El dolor es inevitable,
el sufrimiento es optativo.
BUDA
PRÓLOGO
Un baquiano del alma humana
No hace mucho descubrí que soy un explorador en una jungla peligrosa y que duermo con el fusil junto a la cama. Y que salgo cada mañana de la tienda y me echo a caminar con los ojos atentos al follaje traicionero, el arma amartillada y el alma en vilo. Cada día de mi vida es una expedición por ese territorio hostil y confuso, al que llegan noticias funestas y donde varios amigos fueron devorados por fieras escondidas o se hundieron para siempre en pantanos inesperados. Soy testigo ocular de esas tragedias, y entonces marcho con cuidado y duermo siempre esperando lo peor. Si me baño feliz en un espejo de agua, presiento que seré castigado por confiarme, y procuro no pasar mucho tiempo inmerso en la dicha, porque puede ser una trampa para incautos o un llamado para mis enemigos.

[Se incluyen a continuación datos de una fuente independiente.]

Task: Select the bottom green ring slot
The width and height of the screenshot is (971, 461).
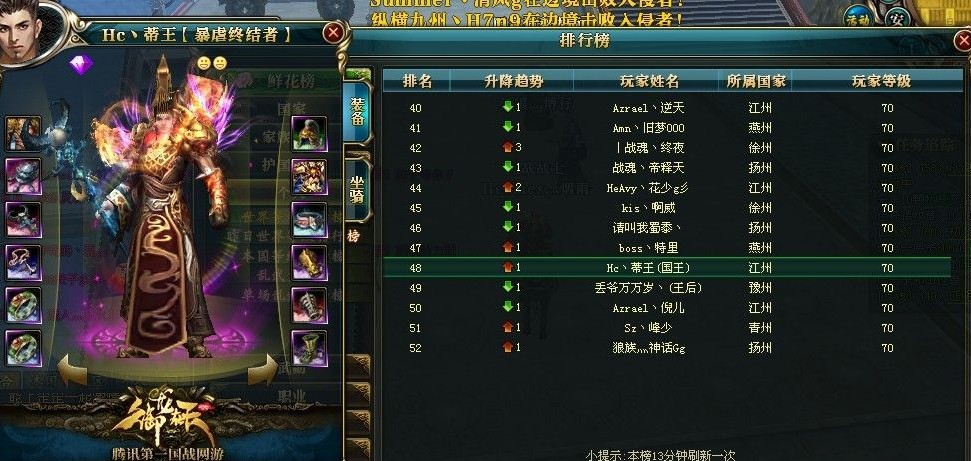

Es el periplo de un sobreviviente, y me deja exhausto. Ese estado de alerta, ese continuo aguzar los sentidos para anticipar los riesgos y conjurarlos a tiempo, es producto de los consejos tempranos —tácitos o explícitos— de mi madre, cuya frase de cabecera era una para nada sutil admonición: «Tú crees que la vida es fácil». Y también de mi padre: «No te confíes, o serás devorado». Carmen y Marcial eran dos emergentes de la hambruna de la posguerra civil española, de una migración doliente y desgarradora, y de una existencia sacrificada. «El sacrificio es lo más grande que hay», decía Marcial, abrazando su destino.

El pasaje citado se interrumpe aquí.